Interestingly, as I was rereading this post, I realize that what came out first, when thinking about listening and the writing class experience, was to talk about sharing. That receiving the gift of listening – and knowing my own style and inclinations – helps me to understand how I listen. So, it looks like this will be a multiple post series about sharing, feedback, listening, and dealing with the inner critic in light of other writers.
My first tendency in writing class is usually to share. Every time. There are times when it’s a no-brainer that I will share. Then, there are times I want to play with what it will feel like to not share a piece. Often, that’s me trying to practice silence, presence, or not getting too attached to what I wrote. At the same time, if I’m hesitating to share, that usually comes up during the writing practice itself and during the break. It then becomes a brief question of, “Am I scared to be seen, or simply don’t want to share?” Both are valid responses, and both have their place. Knowing why I’m choosing to (not) share allows me to practice mindfulness and awareness of my actions and motivations. It also allows me to let go of that question while others are sharing and I’m listening.
For example, I have a distinct memory of one class, when I had written a really ripping-my-heart-out-hard-truths-I-had-to-face piece. During the writing, I specifically wrote, “I am not sharing this.” Then, I was able to really be present and honest to what I was writing. And I had the choice to share or not. I also realized, as much as it scared me and I didn’t want to, I needed to. I needed to read the words and face what had come up. I remember it being something I had to read, aloud, in order to make it real for myself. It’s one of the few times I remember sobbing in class. I also remember that I chose not to receive feedback that day, as I needed to sit with my own truth, but felt that it was too raw to be reflected back by others. (Tomorrow, I’ll address my experience in giving feedback during the sharing process.)

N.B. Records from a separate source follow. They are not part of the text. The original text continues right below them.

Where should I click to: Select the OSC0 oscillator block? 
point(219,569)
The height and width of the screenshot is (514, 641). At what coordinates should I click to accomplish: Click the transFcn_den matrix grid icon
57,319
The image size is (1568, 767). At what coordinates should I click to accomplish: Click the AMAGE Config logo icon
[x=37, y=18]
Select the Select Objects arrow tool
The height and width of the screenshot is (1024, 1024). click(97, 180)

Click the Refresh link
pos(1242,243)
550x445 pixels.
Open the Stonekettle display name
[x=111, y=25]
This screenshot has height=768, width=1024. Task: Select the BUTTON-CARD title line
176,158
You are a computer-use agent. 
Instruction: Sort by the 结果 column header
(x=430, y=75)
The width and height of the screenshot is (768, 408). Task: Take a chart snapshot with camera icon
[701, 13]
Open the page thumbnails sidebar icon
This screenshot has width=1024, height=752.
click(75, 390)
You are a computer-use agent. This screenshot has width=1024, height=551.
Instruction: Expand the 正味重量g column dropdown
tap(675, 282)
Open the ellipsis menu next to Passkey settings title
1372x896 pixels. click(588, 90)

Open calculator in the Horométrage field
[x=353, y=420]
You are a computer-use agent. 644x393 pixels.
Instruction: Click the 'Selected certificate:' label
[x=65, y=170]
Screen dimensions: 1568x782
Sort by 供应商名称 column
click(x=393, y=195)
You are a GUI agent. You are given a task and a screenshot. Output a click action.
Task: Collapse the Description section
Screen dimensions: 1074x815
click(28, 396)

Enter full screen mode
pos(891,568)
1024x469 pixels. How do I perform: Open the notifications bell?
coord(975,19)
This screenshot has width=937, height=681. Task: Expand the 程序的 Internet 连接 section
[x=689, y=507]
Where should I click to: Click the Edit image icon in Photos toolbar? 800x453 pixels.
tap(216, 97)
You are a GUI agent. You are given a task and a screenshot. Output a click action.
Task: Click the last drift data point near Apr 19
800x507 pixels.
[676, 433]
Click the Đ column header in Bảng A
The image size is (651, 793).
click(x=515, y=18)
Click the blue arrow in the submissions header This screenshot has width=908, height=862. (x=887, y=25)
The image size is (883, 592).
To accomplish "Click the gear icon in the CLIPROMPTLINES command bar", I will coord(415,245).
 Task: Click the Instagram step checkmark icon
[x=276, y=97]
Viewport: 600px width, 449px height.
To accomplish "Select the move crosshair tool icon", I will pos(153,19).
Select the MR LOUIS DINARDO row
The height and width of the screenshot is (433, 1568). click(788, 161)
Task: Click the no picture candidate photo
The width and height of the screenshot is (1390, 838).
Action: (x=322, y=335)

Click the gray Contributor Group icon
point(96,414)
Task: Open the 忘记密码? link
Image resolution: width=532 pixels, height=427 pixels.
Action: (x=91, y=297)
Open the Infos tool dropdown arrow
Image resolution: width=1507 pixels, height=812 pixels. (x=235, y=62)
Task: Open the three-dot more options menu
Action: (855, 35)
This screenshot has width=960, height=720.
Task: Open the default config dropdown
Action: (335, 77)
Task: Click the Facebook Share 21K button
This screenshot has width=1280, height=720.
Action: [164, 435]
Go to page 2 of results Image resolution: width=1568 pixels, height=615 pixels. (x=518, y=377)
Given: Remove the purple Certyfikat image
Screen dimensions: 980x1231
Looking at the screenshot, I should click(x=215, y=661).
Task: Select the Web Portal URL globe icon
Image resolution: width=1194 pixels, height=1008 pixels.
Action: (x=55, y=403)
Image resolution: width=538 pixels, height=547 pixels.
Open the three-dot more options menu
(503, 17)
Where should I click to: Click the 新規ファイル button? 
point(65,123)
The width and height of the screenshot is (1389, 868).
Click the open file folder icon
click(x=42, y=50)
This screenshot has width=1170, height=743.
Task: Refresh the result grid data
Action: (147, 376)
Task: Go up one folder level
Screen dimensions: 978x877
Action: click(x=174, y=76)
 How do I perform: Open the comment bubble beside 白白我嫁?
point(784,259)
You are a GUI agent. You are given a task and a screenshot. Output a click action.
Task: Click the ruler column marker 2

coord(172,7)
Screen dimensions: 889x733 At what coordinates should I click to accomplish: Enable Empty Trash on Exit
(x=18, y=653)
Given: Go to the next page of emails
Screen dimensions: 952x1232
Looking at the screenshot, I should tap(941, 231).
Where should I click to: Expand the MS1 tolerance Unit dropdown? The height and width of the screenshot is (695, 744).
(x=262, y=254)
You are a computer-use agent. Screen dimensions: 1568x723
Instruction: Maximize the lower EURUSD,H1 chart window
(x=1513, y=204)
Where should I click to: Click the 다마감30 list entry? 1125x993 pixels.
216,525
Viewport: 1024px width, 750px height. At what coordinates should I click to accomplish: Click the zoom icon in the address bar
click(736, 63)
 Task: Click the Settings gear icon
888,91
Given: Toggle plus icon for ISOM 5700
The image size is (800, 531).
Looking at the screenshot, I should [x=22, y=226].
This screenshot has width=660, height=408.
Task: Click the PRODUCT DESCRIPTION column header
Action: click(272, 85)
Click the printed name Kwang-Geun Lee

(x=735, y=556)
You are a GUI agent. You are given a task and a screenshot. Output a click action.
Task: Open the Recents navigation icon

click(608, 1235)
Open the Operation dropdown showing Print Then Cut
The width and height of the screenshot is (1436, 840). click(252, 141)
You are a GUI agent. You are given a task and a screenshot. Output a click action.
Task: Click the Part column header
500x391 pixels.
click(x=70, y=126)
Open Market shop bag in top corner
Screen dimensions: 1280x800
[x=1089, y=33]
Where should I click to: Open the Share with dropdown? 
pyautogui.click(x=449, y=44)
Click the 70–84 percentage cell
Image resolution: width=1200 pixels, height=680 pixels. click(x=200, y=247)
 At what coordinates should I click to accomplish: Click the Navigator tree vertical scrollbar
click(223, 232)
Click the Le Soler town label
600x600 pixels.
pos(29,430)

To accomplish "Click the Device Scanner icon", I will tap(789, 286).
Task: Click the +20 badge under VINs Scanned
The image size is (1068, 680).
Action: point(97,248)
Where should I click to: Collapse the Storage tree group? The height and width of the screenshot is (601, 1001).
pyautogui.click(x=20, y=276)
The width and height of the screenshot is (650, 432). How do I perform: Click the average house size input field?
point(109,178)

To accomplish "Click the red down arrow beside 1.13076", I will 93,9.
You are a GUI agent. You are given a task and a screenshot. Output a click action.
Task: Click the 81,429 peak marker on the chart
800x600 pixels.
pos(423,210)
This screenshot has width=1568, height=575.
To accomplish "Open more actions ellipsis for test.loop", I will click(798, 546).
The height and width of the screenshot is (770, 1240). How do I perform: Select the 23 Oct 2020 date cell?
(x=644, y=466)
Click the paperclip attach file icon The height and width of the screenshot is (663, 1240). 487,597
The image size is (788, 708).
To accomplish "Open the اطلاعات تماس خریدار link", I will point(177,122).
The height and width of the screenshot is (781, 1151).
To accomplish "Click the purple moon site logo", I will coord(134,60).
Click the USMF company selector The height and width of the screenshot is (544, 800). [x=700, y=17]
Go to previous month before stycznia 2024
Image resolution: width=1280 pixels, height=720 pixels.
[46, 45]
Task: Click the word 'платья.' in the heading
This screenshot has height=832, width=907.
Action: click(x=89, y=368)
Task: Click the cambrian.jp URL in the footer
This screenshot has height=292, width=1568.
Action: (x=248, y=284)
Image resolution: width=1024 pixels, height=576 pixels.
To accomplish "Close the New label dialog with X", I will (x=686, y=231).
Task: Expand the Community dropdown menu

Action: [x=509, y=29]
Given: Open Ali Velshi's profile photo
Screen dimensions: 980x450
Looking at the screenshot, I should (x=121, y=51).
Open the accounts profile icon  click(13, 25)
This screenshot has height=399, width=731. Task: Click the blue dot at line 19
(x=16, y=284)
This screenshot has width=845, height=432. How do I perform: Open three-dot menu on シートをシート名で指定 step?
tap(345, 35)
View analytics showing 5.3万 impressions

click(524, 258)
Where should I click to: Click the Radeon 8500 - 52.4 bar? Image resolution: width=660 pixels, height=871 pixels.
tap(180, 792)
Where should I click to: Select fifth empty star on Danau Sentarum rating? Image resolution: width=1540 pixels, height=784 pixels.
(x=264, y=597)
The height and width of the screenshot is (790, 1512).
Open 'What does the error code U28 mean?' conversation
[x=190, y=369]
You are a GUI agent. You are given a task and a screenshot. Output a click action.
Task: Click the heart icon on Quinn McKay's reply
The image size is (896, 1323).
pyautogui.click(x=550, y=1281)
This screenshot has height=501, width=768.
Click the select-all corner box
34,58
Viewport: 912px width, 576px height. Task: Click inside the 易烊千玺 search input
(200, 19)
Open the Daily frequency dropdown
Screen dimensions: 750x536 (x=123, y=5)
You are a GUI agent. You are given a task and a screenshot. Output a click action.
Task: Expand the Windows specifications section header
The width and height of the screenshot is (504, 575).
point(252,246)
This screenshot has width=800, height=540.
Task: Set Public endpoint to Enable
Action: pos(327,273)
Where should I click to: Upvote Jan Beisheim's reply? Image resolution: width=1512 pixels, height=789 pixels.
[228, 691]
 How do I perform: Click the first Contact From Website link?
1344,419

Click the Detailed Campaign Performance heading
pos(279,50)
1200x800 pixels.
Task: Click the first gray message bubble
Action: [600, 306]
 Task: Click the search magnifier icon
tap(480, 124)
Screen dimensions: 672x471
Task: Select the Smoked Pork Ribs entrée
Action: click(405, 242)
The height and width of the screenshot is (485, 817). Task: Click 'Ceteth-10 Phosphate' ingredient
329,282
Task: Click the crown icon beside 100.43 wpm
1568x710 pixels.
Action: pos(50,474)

If I write something that is particularly powerful for me, like the ripping-my-heart-out example, I often get a feeling of if I do want to share or not, pretty immediately. Sometimes, if I don’t want to read the piece itself, I’m inclined to talk about the process, because writing in a group allows me to share in a variety of ways, not necessarily just the writing itself. In the years I have practiced in a group, it’s been interesting to navigate my own experience, which changes each week, and how I respond to prompts. Sharing the process part to it also allows dialog with others, without my writing being a part of it.
Knowing my own tendencies is helpful, because I’ve learned to ask myself the important question, “Why am I (not) sharing, right now?” As I am now teaching, I’m trying to remain mindful of what my sharing will do, how it will impact (or not) that aspect of my classes.
Stepping back, this may seem like I’m not listening while others are sharing. I realize that this process actually starts during writing practice and that much of the decision making happens during the interlude break. There are also times that I have changed my mind after listening to some other classmate’s writing. Not out of a “they write so much better” or “that was brilliant,” but a sense of place, where I come to want to hold the space – rather than fill it. (Which is not to say the self-critique isn’t going on too, but I have become more aware of that response. Adding that to my list of blog posts in this series.)
Sharing, for me, is one branch of the listening tree.